**Try it:** Go through the data underneath and copy every line exactly.

**Information supplied:**
----------------------------------------

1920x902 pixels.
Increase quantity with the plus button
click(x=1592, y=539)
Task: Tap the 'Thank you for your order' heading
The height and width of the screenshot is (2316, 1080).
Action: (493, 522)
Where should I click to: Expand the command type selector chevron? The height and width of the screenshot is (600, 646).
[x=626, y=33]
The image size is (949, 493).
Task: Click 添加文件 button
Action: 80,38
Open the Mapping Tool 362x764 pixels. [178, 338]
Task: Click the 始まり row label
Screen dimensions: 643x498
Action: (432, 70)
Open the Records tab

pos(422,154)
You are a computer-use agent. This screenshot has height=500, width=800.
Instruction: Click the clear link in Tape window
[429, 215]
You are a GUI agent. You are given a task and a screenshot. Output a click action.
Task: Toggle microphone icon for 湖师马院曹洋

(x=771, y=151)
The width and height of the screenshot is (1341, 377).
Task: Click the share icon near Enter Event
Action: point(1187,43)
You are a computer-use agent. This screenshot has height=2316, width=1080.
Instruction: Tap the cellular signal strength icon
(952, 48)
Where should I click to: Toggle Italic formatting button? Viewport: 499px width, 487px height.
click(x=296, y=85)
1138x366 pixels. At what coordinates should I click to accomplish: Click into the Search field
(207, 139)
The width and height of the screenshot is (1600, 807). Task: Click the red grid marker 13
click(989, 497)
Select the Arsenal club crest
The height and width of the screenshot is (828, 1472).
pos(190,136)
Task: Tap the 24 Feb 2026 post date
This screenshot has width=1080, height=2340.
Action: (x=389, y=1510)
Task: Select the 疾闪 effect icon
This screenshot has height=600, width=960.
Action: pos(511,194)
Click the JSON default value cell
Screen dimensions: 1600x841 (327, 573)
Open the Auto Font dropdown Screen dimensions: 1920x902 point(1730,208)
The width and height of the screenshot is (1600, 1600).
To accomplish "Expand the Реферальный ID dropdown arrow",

----------------------------------------

**The completed task:**
1920x902 pixels.
Increase quantity with the plus button
click(x=1592, y=539)
Task: Tap the 'Thank you for your order' heading
The height and width of the screenshot is (2316, 1080).
Action: (493, 522)
Where should I click to: Expand the command type selector chevron? The height and width of the screenshot is (600, 646).
[x=626, y=33]
The image size is (949, 493).
Task: Click 添加文件 button
Action: 80,38
Open the Mapping Tool 362x764 pixels. [178, 338]
Task: Click the 始まり row label
Screen dimensions: 643x498
Action: (432, 70)
Open the Records tab

pos(422,154)
You are a computer-use agent. This screenshot has height=500, width=800.
Instruction: Click the clear link in Tape window
[429, 215]
You are a GUI agent. You are given a task and a screenshot. Output a click action.
Task: Toggle microphone icon for 湖师马院曹洋

(x=771, y=151)
The width and height of the screenshot is (1341, 377).
Task: Click the share icon near Enter Event
Action: point(1187,43)
You are a computer-use agent. This screenshot has height=2316, width=1080.
Instruction: Tap the cellular signal strength icon
(952, 48)
Where should I click to: Toggle Italic formatting button? Viewport: 499px width, 487px height.
click(x=296, y=85)
1138x366 pixels. At what coordinates should I click to accomplish: Click into the Search field
(207, 139)
The width and height of the screenshot is (1600, 807). Task: Click the red grid marker 13
click(989, 497)
Select the Arsenal club crest
The height and width of the screenshot is (828, 1472).
pos(190,136)
Task: Tap the 24 Feb 2026 post date
This screenshot has width=1080, height=2340.
Action: (x=389, y=1510)
Task: Select the 疾闪 effect icon
This screenshot has height=600, width=960.
Action: pos(511,194)
Click the JSON default value cell
Screen dimensions: 1600x841 (327, 573)
Open the Auto Font dropdown Screen dimensions: 1920x902 point(1730,208)
The width and height of the screenshot is (1600, 1600).
To accomplish "Expand the Реферальный ID dropdown arrow",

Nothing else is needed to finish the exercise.